Posts Tagged ‘Sentido da vida’

Para tornar minha vida mais leve, procurarei ser amável, sorridente e solidário com o estranho que estacionar seu carro ao meu lado, sempre considerando que o mesmo poderá não ser ‘tão’ estranho;

Tentarei respeitar o degrau de cada uma das pessoas que me cercam, pois se está à minha volta, faz parte de uma Escadaria Universal, considerando, ainda, que se não houvesse o primeiro estágio, não haveria o último;

Procurarei me debruçar, especialmente neste período de férias, mais sobre os livros do que sobre panelas; mais sobre o descanso do que sobre vassouras;

Procurarei domar a máxima de que a idéia melhor sempre será a minha, respeitando os limites das pessoas, considerando suas razões, evitando lhes impor minhas falas e conceitos;

Quem sabe para aliviar minha dor, precisarei travestir-me de palhaço ou curtir ‘o’ que está à minha volta… Importar-me-ei com o ambulante, sorrirei para o tratorista, para o gari e acharei hilário o que se me apresentar como hilário;

Para tornar minha vida mais leve, permitirei que pessoas façam coisas para mim; não hesitarei em receber um colo, ao invés de me tornar paternalista, maternalista e fraternalista em demasia.

Se acredito, meu amigo, que tais propósitos serão bons para mim, não posso afirmar que o serão para ti, mas, se quiseres tentar… Um bom proveito!

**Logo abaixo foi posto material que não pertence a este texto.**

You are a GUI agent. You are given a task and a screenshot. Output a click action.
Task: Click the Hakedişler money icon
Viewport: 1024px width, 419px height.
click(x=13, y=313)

(Verão ventoso de 2011/12).

Para tornar minha vida mais leve, insistirei, sempre em dar o primeiro passo na direção do desafeto, na certeza de que o Universo providenciará o resto;

Procurarei investir em amizades novas, sem, entretanto, desleixar aquelas do meu engajamento;

Tentarei me deliciar mais com as falas e o aroma do vento, das flores, dos pássaros, do mar e somente o suficiente com o normal aroma de meu banheiro, peculiar e particular só dele;

Procurarei, diariamente, tomar um remédio a menos – e só um! -, tentando confiar mais minha saúde à Divina Providência;

Procurarei rir de meus amigos, rir para meus amigos e, quem sabe, rir até de mim mesmo, considerando que minha simploriedade me aproxima mais da simplicidade do que da importância;

Ainda sobre simplicidade, procurarei me espelhar no Mestre que não abortava oportunidades de estar com Madalena, pescadores, cobradores de impostos, cegos, coxos, lunáticos… Ao invés de se entreverar com ditos doutores da lei, outros pseudo-sábios do templo e afins;

Em fim, para tornar minha vida mais leve, apesar de perseguir todos os propósitos do bem, me permitirei deslizes, lançando, dessa forma, um olhar de compreensão para minha fraca natureza humana.

Se acredito, meu amigo, que tais propósitos serão bons para mim, não posso afirmar que o serão para ti, mas, se quiseres tentar… Um bom proveito!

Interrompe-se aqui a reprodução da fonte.